• [TASK]
Quote the Azure Computer Vision setup notes below in full, reproducing every line word for word.

• [SELECTED EXTRACT]
════════════════

# Microsoft Azure Computer Vision for Instagram image processing
## Etienne P Jacquot - ASC SYSADMIN - epj@asc.upenn.edu

#### [Quickstart: Computer Vision client library for Python](https://docs.microsoft.com/en-us/azure/cognitive-services/computer-vision/quickstarts-sdk/python-sdk)
__________________

### Getting Started:

To [install Azure CLI](https://pypi.org/project/azure-cli/) for Python on MacOS:
- `pip install azure-cli` 
    
To [install Azure SDKs](https://docs.microsoft.com/en-us/azure/cognitive-services/Custom-Vision-Service/python-tutorial):
- `pip install azure.cognitiveservices.vision.computervision`
- `pip install azure-cognitiveservices-vision-customvision` 


### On Azure I created an `ASC-ComputerVision` endpoint w/ Free tier (20/minute, 5k per month)

Save your credentials to `configs/config.ini` and do not share!

════════════════

• [INFORMATION SUPPLIED]
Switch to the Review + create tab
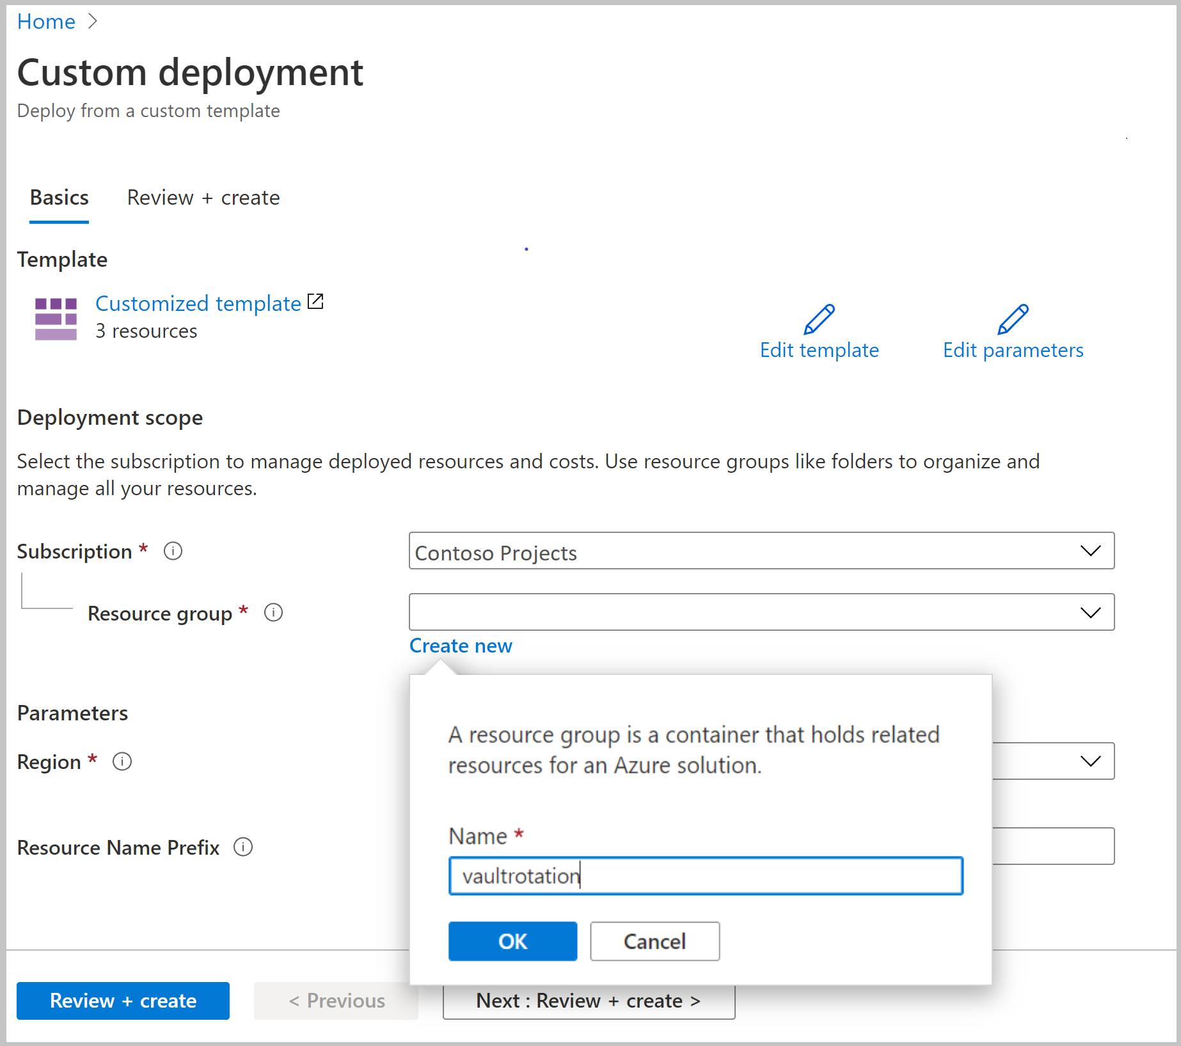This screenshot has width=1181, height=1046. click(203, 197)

════════════════

• [RESPONSE BELOW]
# Microsoft Azure Computer Vision for Instagram image processing
## Etienne P Jacquot - ASC SYSADMIN - epj@asc.upenn.edu

#### [Quickstart: Computer Vision client library for Python](https://docs.microsoft.com/en-us/azure/cognitive-services/computer-vision/quickstarts-sdk/python-sdk)
__________________

### Getting Started:

To [install Azure CLI](https://pypi.org/project/azure-cli/) for Python on MacOS:
- `pip install azure-cli` 
    
To [install Azure SDKs](https://docs.microsoft.com/en-us/azure/cognitive-services/Custom-Vision-Service/python-tutorial):
- `pip install azure.cognitiveservices.vision.computervision`
- `pip install azure-cognitiveservices-vision-customvision` 


### On Azure I created an `ASC-ComputerVision` endpoint w/ Free tier (20/minute, 5k per month)

Save your credentials to `configs/config.ini` and do not share!